Bir tek otoriteye itaat ve bir tek otorite karşısında had bilmekten ibaret bir kavilleşme, sözleşme varken, aşağılık insan bir tek otoriteye itaat dışında binler milyonlarca otoriteye itaati ve kulluğu seçerek yazık etmiştir kendisine.
Bir olan ilah dururken, neredeyse kapısında beslediği ite dahi tanrı muamelesi çekmiştir.
Paraya ve para sahibine, güce ve güç sahibine, zulme ve zalime, makama ve makam sahibine… vesaireye…
Yalakalığın ve köpekleşmenin dibi yoktur.

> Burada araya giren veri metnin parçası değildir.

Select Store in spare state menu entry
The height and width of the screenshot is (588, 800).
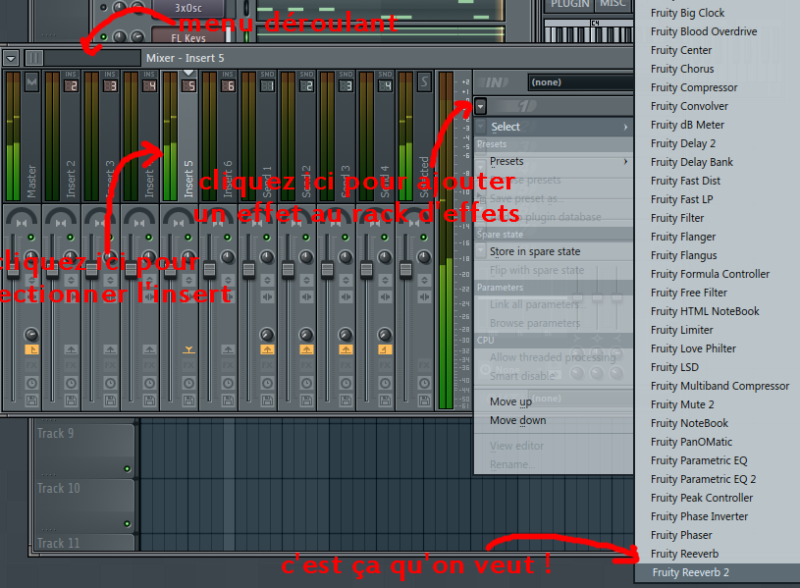534,252
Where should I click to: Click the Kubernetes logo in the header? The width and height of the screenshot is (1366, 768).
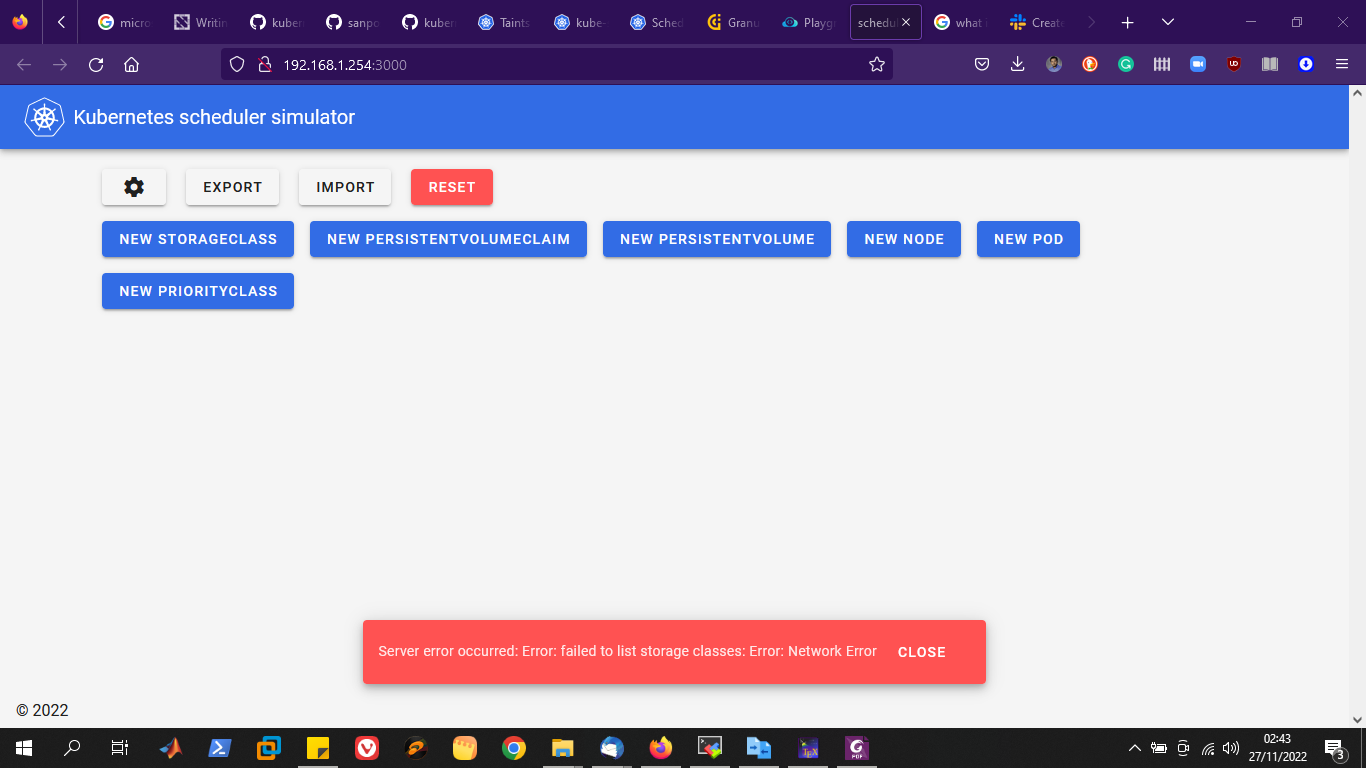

Çünkü aç olan mide doysa da aç olan göz doymamaktadır.
***
Bir olan ve yegâne otorite olarak kabul ettiğimiz Aziz ve Celil olan Allah, mübarek kitabı aziz Kur’an-ı Kerim’in Kalem sûresinin 10.11.12.13.14 No’lu âyetlerinde şöyle buyurur;
"Muhammed!
Yemin edip duran, aşağılık, daima kusur arayıp kınayan, durmadan söz taşıyan, iyiliği hep engelleyen, saldırgan, günaha dadanmış, kaba saba; bütün bunların ötesinde bir de soysuz olan kimseye mal ve oğulları vardır diye, sakın boyun eğme!"
Ölçü ve ölçüt gün ışığı gibi, güneş kadar parlak bir şekilde bellidir, nettir, apaçıktır.
İnsan olmanın asaleti, dik duruşun, şerefin, onurun ve dahi hayvandan aşağı olmamanın zombileşmemenin ölçüsü budur.
***
Allah Musa’ya (a.s) rahmet etsin…
Hani Musa (a.s) kavmine demişti, firavun zalimdir, firavun alçaktır, firavun aşağılıktır diye…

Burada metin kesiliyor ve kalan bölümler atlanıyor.